I’d love to know what other ways groups are approaching this. I’ve often hoped and spent plenty of time searching for easier ways. Share your thoughts, especially if you see any holes! 🙂
Previously:
Responses and reactions
Replies
[…] blocks defined for hundreds of domains that pointed to a single WordPress multisite installation. I wrote this up previously, but each of these blocks was effectively the […]
thought I'd link to this re significance of number of names per SAN, though I haven't modeled this myself (yet)...
https://serverfault.com/questions/453475/how-do-san-certs-degrade-performance
my take away from that and other sources: there should be really no significant difference for most use cases between a cert with 10 names and a cert with 50 names --> meaning, just stay under the 100 name limit because the 'limit' has been essentially standardized at 100 to limit potential for performance issues... and that was back in the day even, we got generally more bandwidth now --> so, stay under the limit especially if you have long names (as addressed above), and all will be fine :)

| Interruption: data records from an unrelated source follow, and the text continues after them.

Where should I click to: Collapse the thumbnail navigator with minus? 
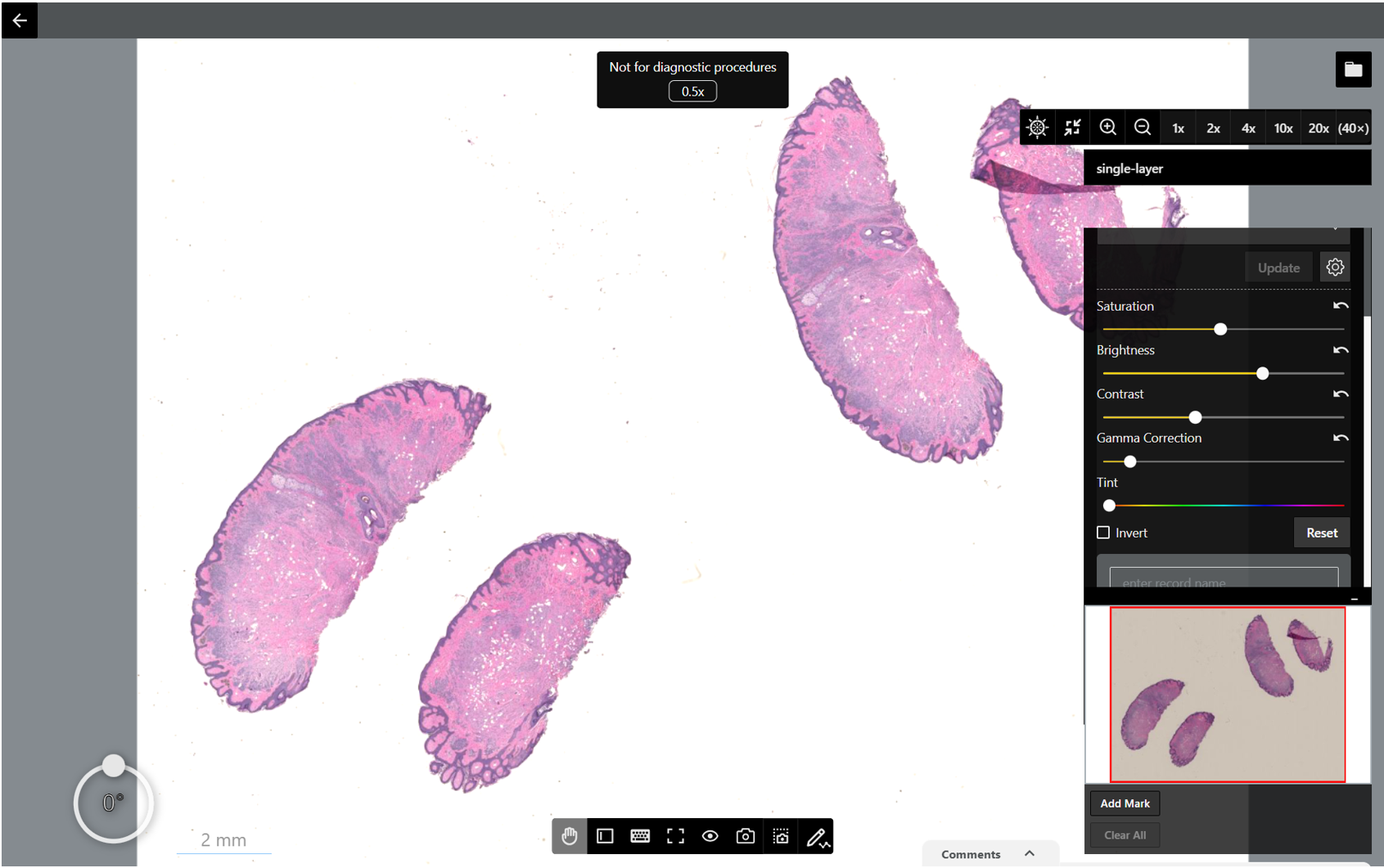1355,600
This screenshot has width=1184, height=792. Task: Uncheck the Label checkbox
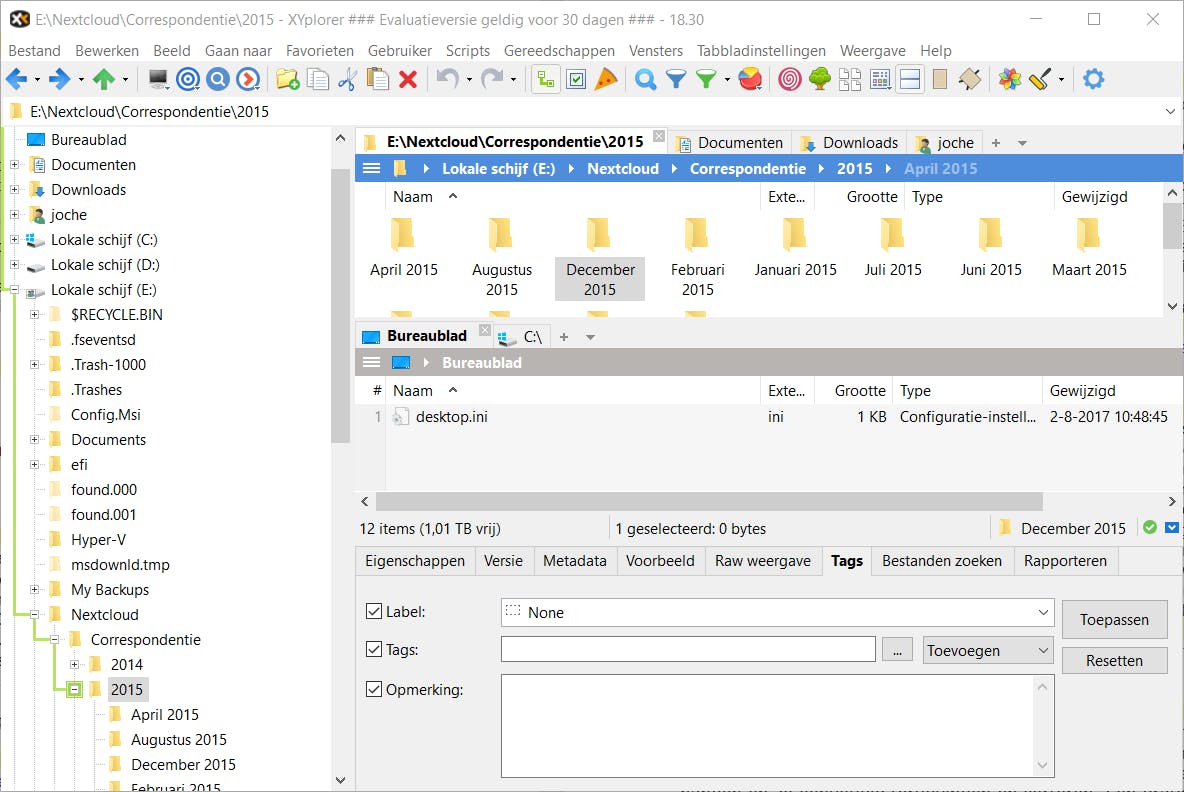pos(375,612)
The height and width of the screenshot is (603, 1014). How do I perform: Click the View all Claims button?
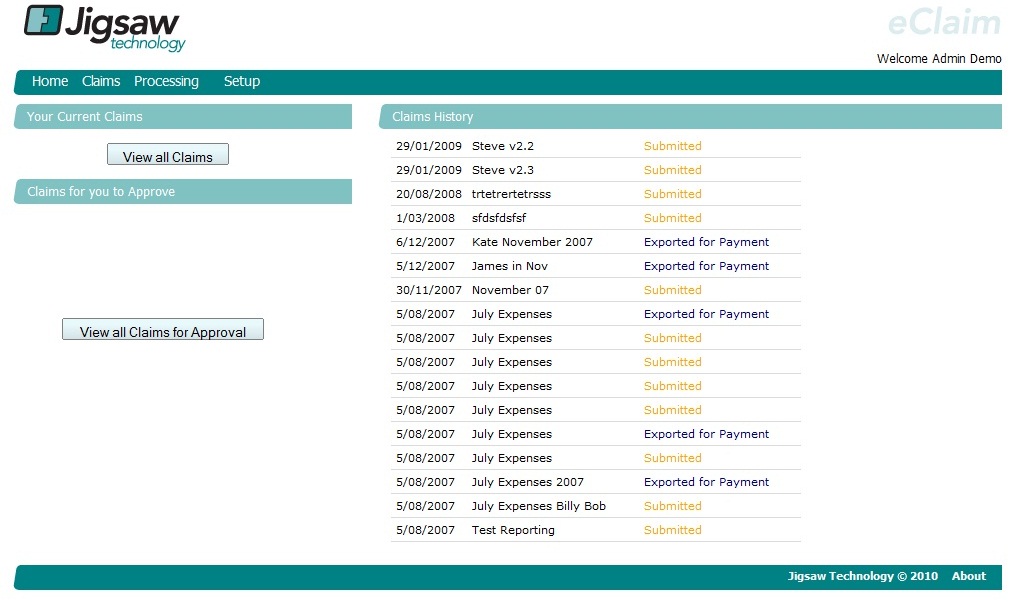[x=167, y=154]
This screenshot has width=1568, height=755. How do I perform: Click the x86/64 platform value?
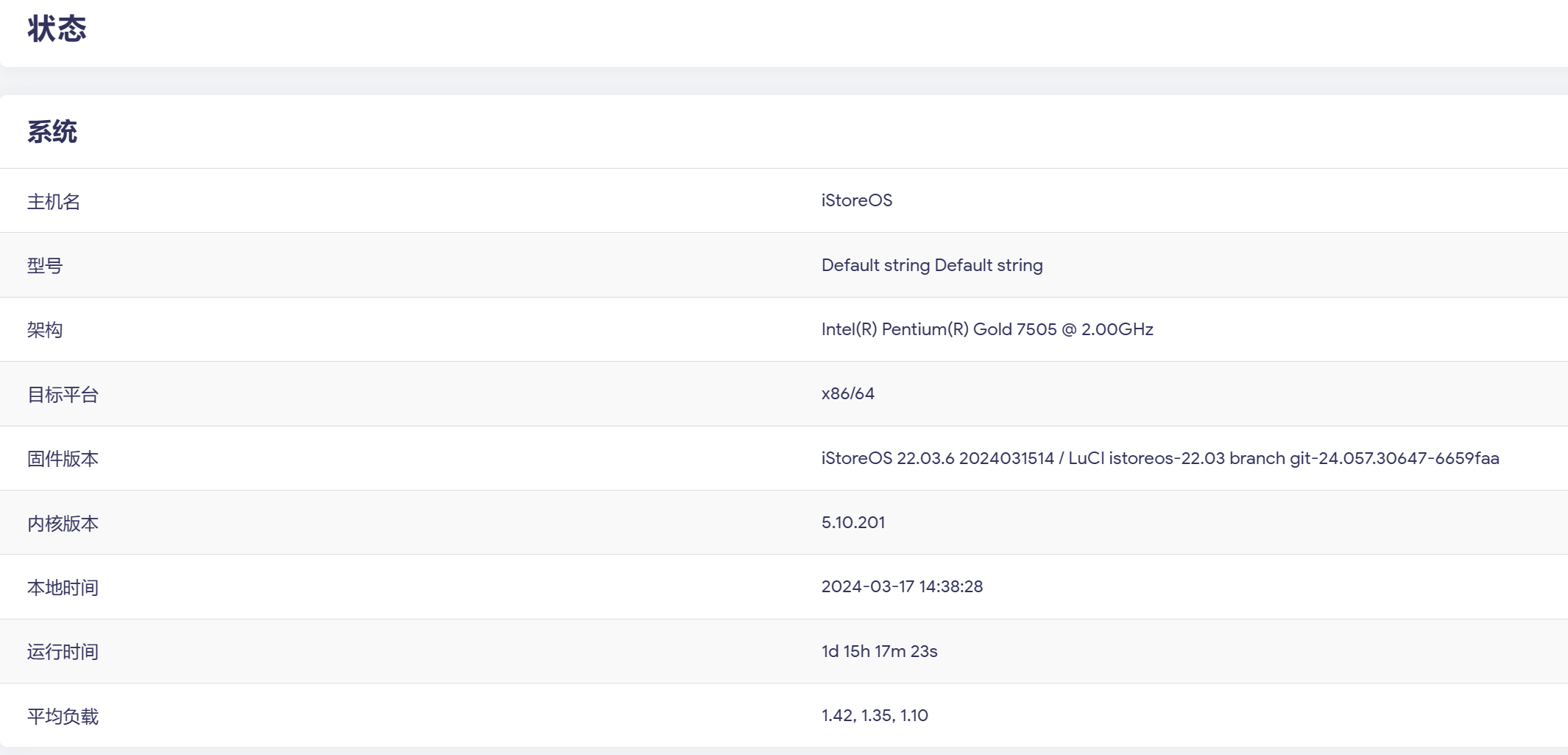(848, 393)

edit: here is this I had forgotten about which discusses a practical limit if 25 san per cert...
https://cabforum.org/pipermail/performance/2014-May/000047.html
cheers :)
Do you have any performance metrics with the increasing amount of certificates in terms of memory+cpu utilization? Does the memory footprint stays the same or does it increase in a linear way with the amount of certificates?
Background: I'm building up something similar and I would like to use nginx as an ssl-offload-proxy and forward the requests to a cluster of application servers.
Thank you in advance!
Do you know if there's a limit to the number of server blocks that nginx can handle? How many server blocks have you had at the most?
I'm particularly interested in knowing if it would scale to say 1000 domains / server blocks.
Thanks for the article by the way, very informative.
I haven't run into a limit yet. We're now above 1000 different server names and almost 700 certificate/key pairs without any trouble.